▶ TASK TO CARRY OUT:
Task for the records below: copy exactly, and only, the line containing "Where should I" and every line after it to the end, with pictures left out.
RECORDS FOR THIS TASK section start
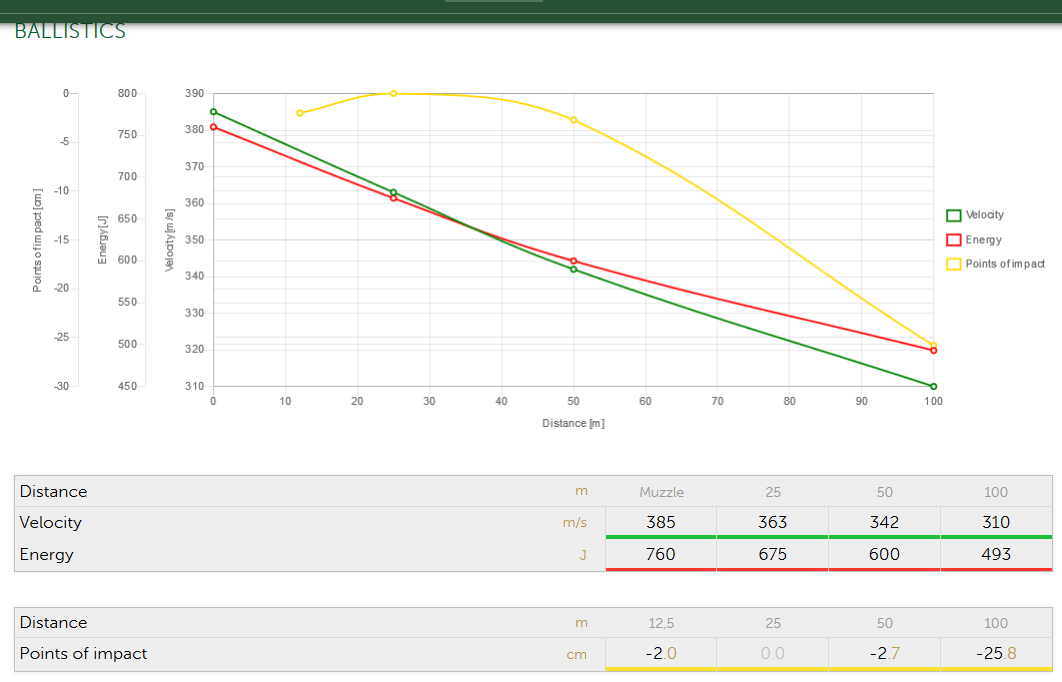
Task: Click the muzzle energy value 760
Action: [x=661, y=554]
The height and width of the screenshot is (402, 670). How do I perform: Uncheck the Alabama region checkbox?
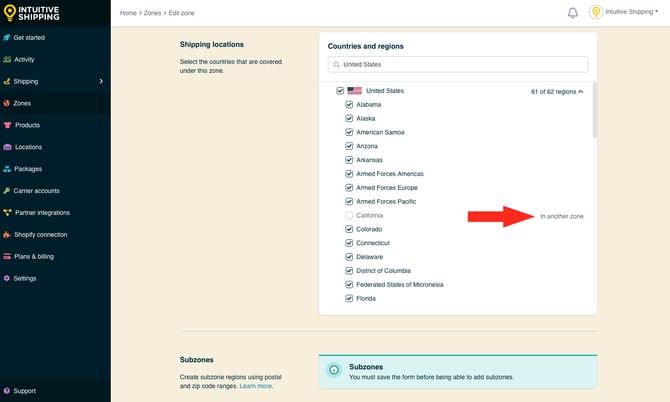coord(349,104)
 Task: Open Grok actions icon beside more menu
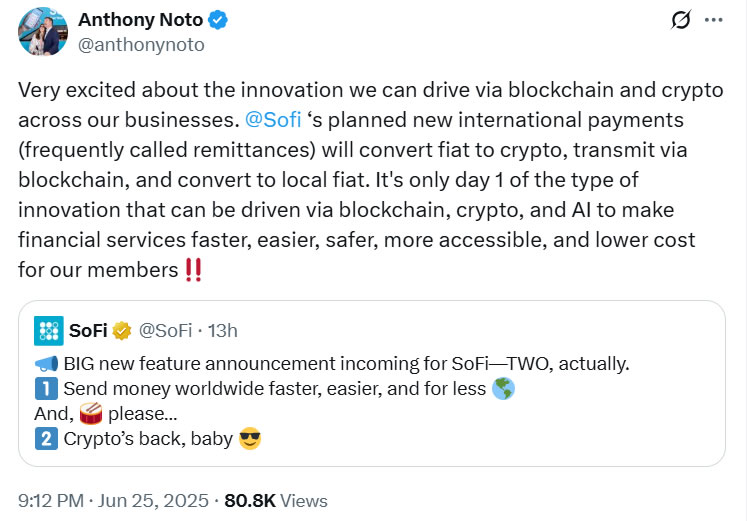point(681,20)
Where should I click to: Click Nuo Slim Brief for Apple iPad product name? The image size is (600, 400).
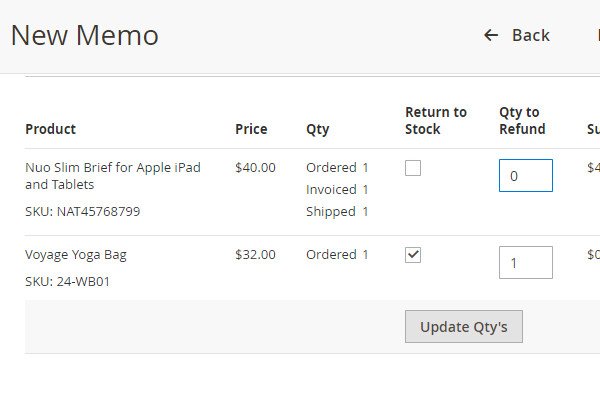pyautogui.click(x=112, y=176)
RECORDS FOR THIS TASK section end
▶ EXPECTED ANSWER:
Where should I click to: Click Nuo Slim Brief for Apple iPad product name? The image size is (600, 400).
pyautogui.click(x=112, y=176)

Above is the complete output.